細胞凍存的操作步驟及注意事項

細胞凍存是細胞生物學實驗中的一項重要技術，它允許研究者在長時間內保存細胞，以備后續實驗使用。以下是細胞凍存的操作步驟及注意事項：

操作步驟

一、細胞準備

細胞收集與計數：

將細胞在培養液中離心，通常是在1000rpm（或250g）左右離心3至5分鐘。

棄去上清液，根據需要重新懸浮細胞。

使用細胞計數器或血細胞計數板來計算細胞密度，確保細胞密度達到凍存要求（如≥90%匯合度或細胞計數在特定范圍內）。

細胞消化：

對于貼壁細胞，用PBS潤洗后，加入胰酶進行消化，消化時間根據細胞類型決定。

消化完成后，加入完全培養基終止消化，并吹打均勻制備成細胞懸液。

二、凍存液制備

配置凍存液：

凍存液通常為含有細胞保護劑（如二甲基亞砜DMSO，通常濃度為10%）的完全培養基。

配置完成后，嚴格避光保存。

三、細胞混合與分裝

細胞混合：

將細胞懸浮液與凍存液混合，使每個凍存管中的細胞數達到推薦范圍（如1~5×10^6個細胞/管）。

快速但輕柔地混合細胞和凍存液，避免DMSO對細胞產生毒性。

分裝與標記：

將混合好的細胞分裝入無菌凍存管中。

封閉并標記凍存管，記錄細胞類型、代數、數量、凍存日期、操作者姓名等信息。

四、冷凍與儲存

冷凍過程：

使用凍存箱或程序冷凍箱緩慢冷凍細胞。常用的方法是每小時降溫-1°C至-80°C，或者將分裝好的凍存管轉入程序降溫盒，再放入-80°C冰箱過夜。

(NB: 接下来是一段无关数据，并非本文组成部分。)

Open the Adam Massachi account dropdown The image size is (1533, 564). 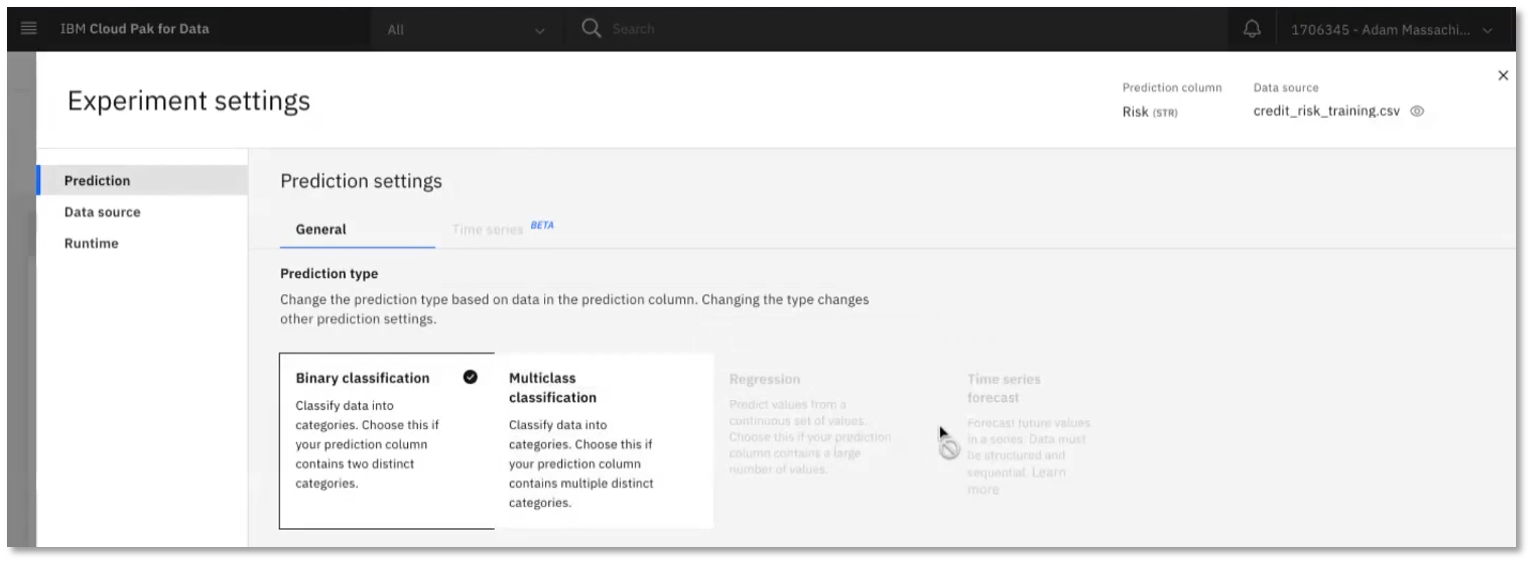point(1391,30)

若沒有程序降溫盒，則按室溫→4°C 20分鐘→-20°C 30分鐘→-80°C過夜→液氮保存的順序依次降溫。

長期儲存：

將細胞在-80°C冷凍器中放置足夠時間（如過夜）后，轉移到液氮罐中進行長期儲存。液氮罐的溫度通常在-196°C左右，適合長期保存活細胞。

注意事項

細胞狀態：

應選擇對數期生長、細胞匯合度80%~90%左右的細胞進行凍存操作，確保細胞凍存時狀態**。

凍存前注意切勿消化時間過長、吹打力度過重、離心轉速過大或離心時間過長，以免造成細胞損傷。

凍存液配置：

凍存液需提前配制，不可直接將DMSO加入細胞懸液中。

配置完成后，嚴格避光保存。

凍存管選擇：

使用高質量的凍存管，避免在極低溫度下破裂或泄漏。

溫度控制：

控制冷凍速度至關重要。如果冷凍過快，細胞內部可能形成大量小冰晶，破壞細胞結構；如果冷凍過慢，細胞外的大冰晶形成可能導致細胞脫水和損傷。

凍存細胞長期保存應放置于液氮，不建議在-80°C長期保存。

標記與記錄：

適當的標記和記錄是實驗成功的關鍵。確保凍存管上的信息準確無誤，以便后續使用。

定期檢查：

細胞凍存后定期檢查存活率及細胞狀態，確保細胞質量。

綜上所述，細胞凍存需要遵循一系列操作步驟和注意事項，以確保細胞的存活率和后續實驗的成功。